Our next question comes from the line of Paul Patterson of Glenrock Associates.
Just -- finally, most of my questions have been answered. But with respect to the SERI leaseback litigation, congratulations on the settlement stuff. But in Louisiana I guess I'm wondering is, from a fully litigated perspective, when will we get closure on this if this -- if there isn't a settlement, I guess, with Louisiana?
I want to make sure I'm understanding the question. Is the question, when would we likely get settlement in Louisiana on the remaining issues that...
I guess I'm not asking you to predict that. I think you've sort of answered that. I guess my question was, if there isn't a settlement how long does the litigation -- when would you expect the litigation to come [indiscernible]?
Yes, it's long [indiscernible]. If you think about this -- the FERC process addressing those remaining issues could take you well 2-plus years. And it goes back to what we were suggesting around why we're continuing to pursue settlement and the opportunity to provide benefits and value to customers sooner rather than later. And a settlement provides both us and now potentially Louisiana and New Orleans, the opportunity to do that versus the uncertainty that comes with a couple of years or so before there's any resolution.
And just to say, full resolution, not any resolution because we...
That's right.
Our next question comes from the line of Travis Miller of Morningstar. It appears there are no further questions at this time. Mr. Abler, I will now turn the call back over to you.

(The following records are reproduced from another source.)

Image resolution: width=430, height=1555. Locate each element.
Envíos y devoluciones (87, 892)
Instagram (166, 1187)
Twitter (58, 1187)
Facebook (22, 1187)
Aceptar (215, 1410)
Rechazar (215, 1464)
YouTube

Thank you, Jay, and thanks to everyone for participating this morning. Our quarterly report on Form 10-Q is due to the SEC on November 9th and provides more details and disclosures about our financial statements. Events that occur prior to the date of our 10-Q filing that provide additional evidence of conditions that existed at the date of the balance sheet would be reflected in our financial statements in accordance with generally accepted accounting principles.
Also as a reminder, we maintain a web page as part of Entergy's Investor Relations website called Regulatory and Other Information, which provides key updates of regulatory proceedings and important milestones on our strategic execution. While some of this information may be considered material information, you should not rely exclusively on this page for all relevant company information. And this concludes our call. Thank you very much.